Use the following command to collect output rates:

get-transfer-rates.sh application_id

odcp Reference

The odcp command-line utility has the single command odcp, with parameters and options as described below.

Syntax

odcp [<options>] <source1> [<source2> ...] <destination>

Parameters

Parameter Description
<source1> [<source2> ...]

The source can be any of the following:

  • One or more individual files. Wildcard characters are allowed (glob patterns).

  • One or more HDFS directories.

  • One or more storage containers.

If you specify multiple sources, list them one after the other:

odcp <source1> <source2> <source3> <destination>

If two or more source files have the same name, nothing is copied and odcp throws an exception.

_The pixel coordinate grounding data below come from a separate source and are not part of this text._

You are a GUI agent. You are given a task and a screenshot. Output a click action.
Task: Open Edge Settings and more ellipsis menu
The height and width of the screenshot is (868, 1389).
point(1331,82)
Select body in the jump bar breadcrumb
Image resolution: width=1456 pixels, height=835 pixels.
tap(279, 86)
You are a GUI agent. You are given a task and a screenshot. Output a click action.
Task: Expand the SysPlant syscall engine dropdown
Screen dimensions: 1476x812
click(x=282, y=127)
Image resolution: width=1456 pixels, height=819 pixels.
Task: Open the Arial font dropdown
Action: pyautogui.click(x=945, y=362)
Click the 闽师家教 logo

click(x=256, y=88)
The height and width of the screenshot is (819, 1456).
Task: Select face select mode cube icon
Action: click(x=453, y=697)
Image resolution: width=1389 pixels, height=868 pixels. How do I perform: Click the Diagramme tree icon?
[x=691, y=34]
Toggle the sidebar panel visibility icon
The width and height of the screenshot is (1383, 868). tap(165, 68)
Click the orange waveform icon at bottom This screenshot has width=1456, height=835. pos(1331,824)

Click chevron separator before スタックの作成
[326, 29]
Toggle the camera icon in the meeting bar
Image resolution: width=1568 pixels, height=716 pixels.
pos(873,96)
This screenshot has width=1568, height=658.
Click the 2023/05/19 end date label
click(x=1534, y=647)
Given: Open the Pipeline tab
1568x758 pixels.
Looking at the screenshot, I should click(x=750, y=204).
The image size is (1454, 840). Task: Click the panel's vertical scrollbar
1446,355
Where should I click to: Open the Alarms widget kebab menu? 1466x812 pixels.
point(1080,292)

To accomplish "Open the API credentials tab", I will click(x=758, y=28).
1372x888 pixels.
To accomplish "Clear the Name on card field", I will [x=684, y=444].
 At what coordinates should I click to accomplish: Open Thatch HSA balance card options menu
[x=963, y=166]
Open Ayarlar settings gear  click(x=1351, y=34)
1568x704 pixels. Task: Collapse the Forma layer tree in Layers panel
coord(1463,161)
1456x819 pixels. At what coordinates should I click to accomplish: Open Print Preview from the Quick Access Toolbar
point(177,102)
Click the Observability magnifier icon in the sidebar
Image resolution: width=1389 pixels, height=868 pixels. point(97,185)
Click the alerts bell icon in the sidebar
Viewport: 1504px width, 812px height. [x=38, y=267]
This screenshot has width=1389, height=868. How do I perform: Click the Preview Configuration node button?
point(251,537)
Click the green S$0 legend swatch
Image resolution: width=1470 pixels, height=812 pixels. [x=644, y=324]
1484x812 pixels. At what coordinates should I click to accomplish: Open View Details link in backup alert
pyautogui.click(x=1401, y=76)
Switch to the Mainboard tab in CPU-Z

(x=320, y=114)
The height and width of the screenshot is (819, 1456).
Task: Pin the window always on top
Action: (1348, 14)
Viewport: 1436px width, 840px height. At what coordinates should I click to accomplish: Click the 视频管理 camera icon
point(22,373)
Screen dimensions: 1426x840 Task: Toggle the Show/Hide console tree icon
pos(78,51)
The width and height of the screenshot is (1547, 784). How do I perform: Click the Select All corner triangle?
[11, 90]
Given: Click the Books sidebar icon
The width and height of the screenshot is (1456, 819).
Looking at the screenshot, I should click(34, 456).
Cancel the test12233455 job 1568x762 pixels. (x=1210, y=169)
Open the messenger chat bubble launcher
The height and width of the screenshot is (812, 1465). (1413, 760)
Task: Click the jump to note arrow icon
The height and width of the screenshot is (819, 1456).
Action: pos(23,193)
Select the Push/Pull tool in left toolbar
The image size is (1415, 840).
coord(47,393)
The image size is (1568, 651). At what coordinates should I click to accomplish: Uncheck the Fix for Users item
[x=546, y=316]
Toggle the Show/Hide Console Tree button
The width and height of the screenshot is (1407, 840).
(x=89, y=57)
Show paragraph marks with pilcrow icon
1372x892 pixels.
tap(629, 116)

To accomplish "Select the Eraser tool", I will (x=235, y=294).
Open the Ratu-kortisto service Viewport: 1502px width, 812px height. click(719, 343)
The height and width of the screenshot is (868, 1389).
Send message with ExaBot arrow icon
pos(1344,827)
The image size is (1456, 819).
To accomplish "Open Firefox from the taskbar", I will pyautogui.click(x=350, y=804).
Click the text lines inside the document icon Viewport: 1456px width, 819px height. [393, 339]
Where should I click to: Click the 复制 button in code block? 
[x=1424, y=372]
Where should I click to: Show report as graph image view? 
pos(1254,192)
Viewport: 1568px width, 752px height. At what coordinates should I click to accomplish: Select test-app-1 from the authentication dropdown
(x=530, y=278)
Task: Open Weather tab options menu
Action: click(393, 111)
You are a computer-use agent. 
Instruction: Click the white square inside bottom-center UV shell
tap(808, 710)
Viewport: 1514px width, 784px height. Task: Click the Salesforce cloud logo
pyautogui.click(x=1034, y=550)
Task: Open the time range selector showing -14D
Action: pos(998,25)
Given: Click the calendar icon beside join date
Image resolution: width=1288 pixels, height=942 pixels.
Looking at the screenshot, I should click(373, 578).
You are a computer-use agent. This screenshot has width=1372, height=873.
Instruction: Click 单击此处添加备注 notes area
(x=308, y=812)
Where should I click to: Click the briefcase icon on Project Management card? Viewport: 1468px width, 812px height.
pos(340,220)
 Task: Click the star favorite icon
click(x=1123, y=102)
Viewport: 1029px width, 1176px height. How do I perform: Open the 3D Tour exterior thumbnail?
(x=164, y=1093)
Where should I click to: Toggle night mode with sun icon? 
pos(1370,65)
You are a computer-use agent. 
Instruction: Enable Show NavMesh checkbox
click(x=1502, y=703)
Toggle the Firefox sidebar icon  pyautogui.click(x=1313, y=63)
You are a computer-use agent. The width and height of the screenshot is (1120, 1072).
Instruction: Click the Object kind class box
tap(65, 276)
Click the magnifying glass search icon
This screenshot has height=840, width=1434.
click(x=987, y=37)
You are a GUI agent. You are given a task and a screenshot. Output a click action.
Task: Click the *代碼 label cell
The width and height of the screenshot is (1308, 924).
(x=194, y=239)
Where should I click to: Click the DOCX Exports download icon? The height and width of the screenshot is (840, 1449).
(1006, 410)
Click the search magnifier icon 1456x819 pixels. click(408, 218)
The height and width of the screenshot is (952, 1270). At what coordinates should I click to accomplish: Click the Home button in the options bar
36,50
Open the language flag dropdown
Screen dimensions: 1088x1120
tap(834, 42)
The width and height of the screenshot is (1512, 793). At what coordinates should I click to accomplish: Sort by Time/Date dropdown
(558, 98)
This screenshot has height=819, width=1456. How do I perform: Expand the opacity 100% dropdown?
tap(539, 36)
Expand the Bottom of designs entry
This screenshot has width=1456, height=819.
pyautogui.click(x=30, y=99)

Regular expressions are supported through these parameters:

  • --srcPattern <pattern>

    Files with matching names are copied. This parameter is ignored if the ––groupBy parameter is set.

  • --groupBy <pattern>

    Files with matching names are copied and are then concatenated into one output file. Set a name for the concatenated file name by using the parameter --groupName output_file_name.

    When the --groupBy parameter is used, the --srcPattern parameter is ignored.

<destination>

The destination can be any of the following:

  • A specified file in an HDFS directory or a storage container

    If you don't specify a file name, the name of the source file is used for the copied file at the destination. But you can specify a different filename at the destination, to prevent overwriting a file with the same name.

  • An HDFS directory

  • A storage container

Options

Option Description

-b

--block-size

Destination file part size in bytes.

  • Default = 134217728

  • Minimum = 1048576

  • Maximum = 2147483647

The remainder after dividing partSize by blockSize must be equal to zero.

-c

--concat

Concatenate the file chunks (default).

--executor-cores

Specify the number of executor cores.

The default value is 5.

--executor-memory

Specify the executors memory limit in gigabytes.

The default value is 40 GB.

--extra-conf

Specify extra configuration options. For example:

--extra-conf spark.kryoserializer.buffer.max=128m

--groupBy

Specify files to concatenate to a <destination> file by matching source file names with a regular expression.

-h

--help

Show help for this command.

--krb-keytab

The full path to the keytab file of the Kerberos principal. (Use in a Kerberos-enabled Spark environment only.)

--krb-principal

The Kerberos principal. (Use in a Kerberos-enabled Spark environment only.)

-n

--no-clobber

Don't overwrite an existing file.

--non-recursive

Don't copy files recursively.

--num-executors

Specify the number of executors. The default value is 3 executors.

--progress

Show the progress of the data transfer.

--retry

Retry if the previous transfer failed or was interrupted.

--partSize

Destination file part size in bytes.

  • Default = 536870912

  • Minimum = 1048576

  • Maximum = 2147483647

The remainder after dividing partSize by blockSize must be equal to zero.

--spark-home 

The path to a directory containing an Apache Spark installation. If nothing is specified, odcp tries to find it in /opt/cloudera directory.

--srcPattern

Filters sources by matching the source name with a regular expression.

--srcPattern is ignored when the --groupBy parameter is used.

--sync

Synchronize the <destination> with the <source>.

-V

Enable verbose mode for debugging.